=== Written task ===
Rewrite the data below as a numbered list, one line per item, leaving out any blank lines.
-- Start of Supplied information --
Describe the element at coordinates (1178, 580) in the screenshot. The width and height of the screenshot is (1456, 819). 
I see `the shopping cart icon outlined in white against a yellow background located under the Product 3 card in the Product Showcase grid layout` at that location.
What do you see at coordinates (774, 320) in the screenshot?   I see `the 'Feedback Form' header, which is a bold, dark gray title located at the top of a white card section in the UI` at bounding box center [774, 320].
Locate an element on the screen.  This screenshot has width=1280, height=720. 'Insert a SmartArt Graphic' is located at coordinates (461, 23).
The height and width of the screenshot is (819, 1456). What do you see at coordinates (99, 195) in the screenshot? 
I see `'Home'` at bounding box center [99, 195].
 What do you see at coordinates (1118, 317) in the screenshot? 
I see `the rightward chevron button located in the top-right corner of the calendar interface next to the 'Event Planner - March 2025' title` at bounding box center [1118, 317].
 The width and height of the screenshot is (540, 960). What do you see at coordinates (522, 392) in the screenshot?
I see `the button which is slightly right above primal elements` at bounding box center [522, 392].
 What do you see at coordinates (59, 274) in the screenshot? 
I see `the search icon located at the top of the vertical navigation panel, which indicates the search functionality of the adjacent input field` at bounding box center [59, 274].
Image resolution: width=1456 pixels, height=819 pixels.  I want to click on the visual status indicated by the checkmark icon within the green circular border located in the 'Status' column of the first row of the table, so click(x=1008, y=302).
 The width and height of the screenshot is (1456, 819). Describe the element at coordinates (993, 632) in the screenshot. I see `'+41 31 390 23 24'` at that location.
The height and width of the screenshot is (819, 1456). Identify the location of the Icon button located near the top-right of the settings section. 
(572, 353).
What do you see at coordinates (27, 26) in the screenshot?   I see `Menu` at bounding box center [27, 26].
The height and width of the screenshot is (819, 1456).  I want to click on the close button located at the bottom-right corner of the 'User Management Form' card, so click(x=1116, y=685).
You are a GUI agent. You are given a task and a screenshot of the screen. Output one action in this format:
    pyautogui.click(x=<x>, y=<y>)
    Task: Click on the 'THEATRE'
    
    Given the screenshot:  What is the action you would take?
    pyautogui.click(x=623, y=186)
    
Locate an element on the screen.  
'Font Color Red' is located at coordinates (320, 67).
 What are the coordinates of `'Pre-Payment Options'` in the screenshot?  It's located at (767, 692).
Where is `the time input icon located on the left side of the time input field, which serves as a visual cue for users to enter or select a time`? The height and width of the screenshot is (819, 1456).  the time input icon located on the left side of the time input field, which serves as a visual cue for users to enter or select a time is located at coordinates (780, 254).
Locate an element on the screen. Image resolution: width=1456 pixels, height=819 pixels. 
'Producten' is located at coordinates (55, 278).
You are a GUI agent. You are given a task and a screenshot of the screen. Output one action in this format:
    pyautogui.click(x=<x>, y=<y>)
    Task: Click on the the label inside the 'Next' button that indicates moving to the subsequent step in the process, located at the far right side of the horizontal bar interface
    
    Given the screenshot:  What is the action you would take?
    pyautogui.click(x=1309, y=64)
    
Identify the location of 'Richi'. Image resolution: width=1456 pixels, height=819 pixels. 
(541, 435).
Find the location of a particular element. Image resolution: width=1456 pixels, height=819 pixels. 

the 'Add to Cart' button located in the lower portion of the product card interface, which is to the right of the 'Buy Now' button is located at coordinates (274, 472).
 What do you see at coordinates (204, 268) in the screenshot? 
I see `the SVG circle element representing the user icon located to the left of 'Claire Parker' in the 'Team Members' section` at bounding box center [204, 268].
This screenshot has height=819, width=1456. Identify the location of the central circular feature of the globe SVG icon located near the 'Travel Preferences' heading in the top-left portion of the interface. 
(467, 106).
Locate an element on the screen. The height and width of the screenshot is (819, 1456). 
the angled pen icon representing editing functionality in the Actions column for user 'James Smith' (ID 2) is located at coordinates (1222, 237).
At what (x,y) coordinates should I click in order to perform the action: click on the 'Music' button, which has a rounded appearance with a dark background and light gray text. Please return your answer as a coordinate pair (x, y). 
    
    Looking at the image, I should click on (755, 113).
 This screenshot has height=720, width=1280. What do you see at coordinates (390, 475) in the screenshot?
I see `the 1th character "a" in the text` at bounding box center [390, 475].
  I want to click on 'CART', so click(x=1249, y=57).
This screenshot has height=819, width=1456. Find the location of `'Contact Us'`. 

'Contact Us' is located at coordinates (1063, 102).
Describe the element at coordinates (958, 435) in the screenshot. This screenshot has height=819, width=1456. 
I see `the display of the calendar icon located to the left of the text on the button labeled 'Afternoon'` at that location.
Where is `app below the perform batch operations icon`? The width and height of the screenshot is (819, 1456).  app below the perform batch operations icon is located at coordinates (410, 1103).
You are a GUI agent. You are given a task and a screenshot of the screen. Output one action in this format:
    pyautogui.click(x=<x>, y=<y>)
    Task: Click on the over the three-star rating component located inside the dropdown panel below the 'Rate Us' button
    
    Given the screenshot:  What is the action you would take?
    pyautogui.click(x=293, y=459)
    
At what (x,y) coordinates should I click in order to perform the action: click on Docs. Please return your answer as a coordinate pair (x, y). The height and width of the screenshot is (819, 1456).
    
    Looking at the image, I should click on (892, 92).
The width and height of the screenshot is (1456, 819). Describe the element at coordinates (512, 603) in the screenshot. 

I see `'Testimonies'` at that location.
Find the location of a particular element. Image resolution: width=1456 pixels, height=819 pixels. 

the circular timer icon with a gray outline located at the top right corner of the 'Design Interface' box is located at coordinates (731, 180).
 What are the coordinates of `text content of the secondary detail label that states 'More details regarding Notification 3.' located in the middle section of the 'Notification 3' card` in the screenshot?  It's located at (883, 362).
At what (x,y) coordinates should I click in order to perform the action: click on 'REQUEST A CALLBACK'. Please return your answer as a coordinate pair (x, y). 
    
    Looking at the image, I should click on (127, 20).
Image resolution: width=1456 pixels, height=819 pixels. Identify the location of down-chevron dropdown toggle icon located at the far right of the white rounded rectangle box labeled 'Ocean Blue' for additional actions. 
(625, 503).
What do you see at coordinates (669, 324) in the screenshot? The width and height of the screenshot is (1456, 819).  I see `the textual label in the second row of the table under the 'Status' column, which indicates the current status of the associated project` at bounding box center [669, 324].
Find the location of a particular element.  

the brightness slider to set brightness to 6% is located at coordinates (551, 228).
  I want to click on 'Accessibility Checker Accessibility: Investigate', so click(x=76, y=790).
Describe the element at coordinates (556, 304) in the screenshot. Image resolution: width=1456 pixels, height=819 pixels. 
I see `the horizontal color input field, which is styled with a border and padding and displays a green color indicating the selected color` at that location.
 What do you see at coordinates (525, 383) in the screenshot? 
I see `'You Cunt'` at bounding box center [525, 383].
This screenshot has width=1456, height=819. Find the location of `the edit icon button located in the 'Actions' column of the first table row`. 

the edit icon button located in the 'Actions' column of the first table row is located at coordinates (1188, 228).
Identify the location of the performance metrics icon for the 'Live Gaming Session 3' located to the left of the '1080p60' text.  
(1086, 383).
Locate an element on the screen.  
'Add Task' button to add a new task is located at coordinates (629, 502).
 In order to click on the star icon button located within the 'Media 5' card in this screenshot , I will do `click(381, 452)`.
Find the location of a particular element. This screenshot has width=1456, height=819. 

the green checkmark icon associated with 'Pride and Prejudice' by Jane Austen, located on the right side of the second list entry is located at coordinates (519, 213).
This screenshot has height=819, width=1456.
-- End of Supplied information --
=== Final result ===
1. Describe the element at coordinates (1178, 580) in the screenshot. The width and height of the screenshot is (1456, 819). 
2. I see `the shopping cart icon outlined in white against a yellow background located under the Product 3 card in the Product Showcase grid layout` at that location.
3. What do you see at coordinates (774, 320) in the screenshot?   I see `the 'Feedback Form' header, which is a bold, dark gray title located at the top of a white card section in the UI` at bounding box center [774, 320].
4. Locate an element on the screen.  This screenshot has width=1280, height=720. 'Insert a SmartArt Graphic' is located at coordinates (461, 23).
5. The height and width of the screenshot is (819, 1456). What do you see at coordinates (99, 195) in the screenshot? 
6. I see `'Home'` at bounding box center [99, 195].
7.  What do you see at coordinates (1118, 317) in the screenshot? 
8. I see `the rightward chevron button located in the top-right corner of the calendar interface next to the 'Event Planner - March 2025' title` at bounding box center [1118, 317].
9.  The width and height of the screenshot is (540, 960). What do you see at coordinates (522, 392) in the screenshot?
10. I see `the button which is slightly right above primal elements` at bounding box center [522, 392].
11.  What do you see at coordinates (59, 274) in the screenshot? 
12. I see `the search icon located at the top of the vertical navigation panel, which indicates the search functionality of the adjacent input field` at bounding box center [59, 274].
13. Image resolution: width=1456 pixels, height=819 pixels.  I want to click on the visual status indicated by the checkmark icon within the green circular border located in the 'Status' column of the first row of the table, so click(x=1008, y=302).
14.  The width and height of the screenshot is (1456, 819). Describe the element at coordinates (993, 632) in the screenshot. I see `'+41 31 390 23 24'` at that location.
15. The height and width of the screenshot is (819, 1456). Identify the location of the Icon button located near the top-right of the settings section. 
16. (572, 353).
17. What do you see at coordinates (27, 26) in the screenshot?   I see `Menu` at bounding box center [27, 26].
18. The height and width of the screenshot is (819, 1456).  I want to click on the close button located at the bottom-right corner of the 'User Management Form' card, so click(x=1116, y=685).
19. You are a GUI agent. You are given a task and a screenshot of the screen. Output one action in this format:
20.     pyautogui.click(x=<x>, y=<y>)
21.     Task: Click on the 'THEATRE'
22.     Given the screenshot:  What is the action you would take?
23.     pyautogui.click(x=623, y=186)
24. Locate an element on the screen.  
25. 'Font Color Red' is located at coordinates (320, 67).
26.  What are the coordinates of `'Pre-Payment Options'` in the screenshot?  It's located at (767, 692).
27. Where is `the time input icon located on the left side of the time input field, which serves as a visual cue for users to enter or select a time`? The height and width of the screenshot is (819, 1456).  the time input icon located on the left side of the time input field, which serves as a visual cue for users to enter or select a time is located at coordinates (780, 254).
28. Locate an element on the screen. Image resolution: width=1456 pixels, height=819 pixels. 
29. 'Producten' is located at coordinates (55, 278).
30. You are a GUI agent. You are given a task and a screenshot of the screen. Output one action in this format:
31.     pyautogui.click(x=<x>, y=<y>)
32.     Task: Click on the the label inside the 'Next' button that indicates moving to the subsequent step in the process, located at the far right side of the horizontal bar interface
33.     Given the screenshot:  What is the action you would take?
34.     pyautogui.click(x=1309, y=64)
35. Identify the location of 'Richi'. Image resolution: width=1456 pixels, height=819 pixels. 
36. (541, 435).
37. Find the location of a particular element. Image resolution: width=1456 pixels, height=819 pixels. 
38. the 'Add to Cart' button located in the lower portion of the product card interface, which is to the right of the 'Buy Now' button is located at coordinates (274, 472).
39.  What do you see at coordinates (204, 268) in the screenshot? 
40. I see `the SVG circle element representing the user icon located to the left of 'Claire Parker' in the 'Team Members' section` at bounding box center [204, 268].
41. This screenshot has height=819, width=1456. Identify the location of the central circular feature of the globe SVG icon located near the 'Travel Preferences' heading in the top-left portion of the interface. 
42. (467, 106).
43. Locate an element on the screen. The height and width of the screenshot is (819, 1456). 
44. the angled pen icon representing editing functionality in the Actions column for user 'James Smith' (ID 2) is located at coordinates (1222, 237).
45. At what (x,y) coordinates should I click in order to perform the action: click on the 'Music' button, which has a rounded appearance with a dark background and light gray text. Please return your answer as a coordinate pair (x, y). 
46.     Looking at the image, I should click on (755, 113).
47.  This screenshot has height=720, width=1280. What do you see at coordinates (390, 475) in the screenshot?
48. I see `the 1th character "a" in the text` at bounding box center [390, 475].
49.   I want to click on 'CART', so click(x=1249, y=57).
50. This screenshot has height=819, width=1456. Find the location of `'Contact Us'`. 
51. 'Contact Us' is located at coordinates (1063, 102).
52. Describe the element at coordinates (958, 435) in the screenshot. This screenshot has height=819, width=1456. 
53. I see `the display of the calendar icon located to the left of the text on the button labeled 'Afternoon'` at that location.
54. Where is `app below the perform batch operations icon`? The width and height of the screenshot is (819, 1456).  app below the perform batch operations icon is located at coordinates (410, 1103).
55. You are a GUI agent. You are given a task and a screenshot of the screen. Output one action in this format:
56.     pyautogui.click(x=<x>, y=<y>)
57.     Task: Click on the over the three-star rating component located inside the dropdown panel below the 'Rate Us' button
58.     Given the screenshot:  What is the action you would take?
59.     pyautogui.click(x=293, y=459)
60. At what (x,y) coordinates should I click in order to perform the action: click on Docs. Please return your answer as a coordinate pair (x, y). The height and width of the screenshot is (819, 1456).
61.     Looking at the image, I should click on (892, 92).
62. The width and height of the screenshot is (1456, 819). Describe the element at coordinates (512, 603) in the screenshot. 
63. I see `'Testimonies'` at that location.
64. Find the location of a particular element. Image resolution: width=1456 pixels, height=819 pixels. 
65. the circular timer icon with a gray outline located at the top right corner of the 'Design Interface' box is located at coordinates (731, 180).
66.  What are the coordinates of `text content of the secondary detail label that states 'More details regarding Notification 3.' located in the middle section of the 'Notification 3' card` in the screenshot?  It's located at (883, 362).
67. At what (x,y) coordinates should I click in order to perform the action: click on 'REQUEST A CALLBACK'. Please return your answer as a coordinate pair (x, y). 
68.     Looking at the image, I should click on (127, 20).
69. Image resolution: width=1456 pixels, height=819 pixels. Identify the location of down-chevron dropdown toggle icon located at the far right of the white rounded rectangle box labeled 'Ocean Blue' for additional actions. 
70. (625, 503).
71. What do you see at coordinates (669, 324) in the screenshot? The width and height of the screenshot is (1456, 819).  I see `the textual label in the second row of the table under the 'Status' column, which indicates the current status of the associated project` at bounding box center [669, 324].
72. Find the location of a particular element.  
73. the brightness slider to set brightness to 6% is located at coordinates (551, 228).
74.   I want to click on 'Accessibility Checker Accessibility: Investigate', so click(x=76, y=790).
75. Describe the element at coordinates (556, 304) in the screenshot. Image resolution: width=1456 pixels, height=819 pixels. 
76. I see `the horizontal color input field, which is styled with a border and padding and displays a green color indicating the selected color` at that location.
77.  What do you see at coordinates (525, 383) in the screenshot? 
78. I see `'You Cunt'` at bounding box center [525, 383].
79. This screenshot has width=1456, height=819. Find the location of `the edit icon button located in the 'Actions' column of the first table row`. 
80. the edit icon button located in the 'Actions' column of the first table row is located at coordinates (1188, 228).
81. Identify the location of the performance metrics icon for the 'Live Gaming Session 3' located to the left of the '1080p60' text.  
82. (1086, 383).
83. Locate an element on the screen.  
84. 'Add Task' button to add a new task is located at coordinates (629, 502).
85.  In order to click on the star icon button located within the 'Media 5' card in this screenshot , I will do `click(381, 452)`.
86. Find the location of a particular element. This screenshot has width=1456, height=819. 
87. the green checkmark icon associated with 'Pride and Prejudice' by Jane Austen, located on the right side of the second list entry is located at coordinates (519, 213).
88. This screenshot has height=819, width=1456.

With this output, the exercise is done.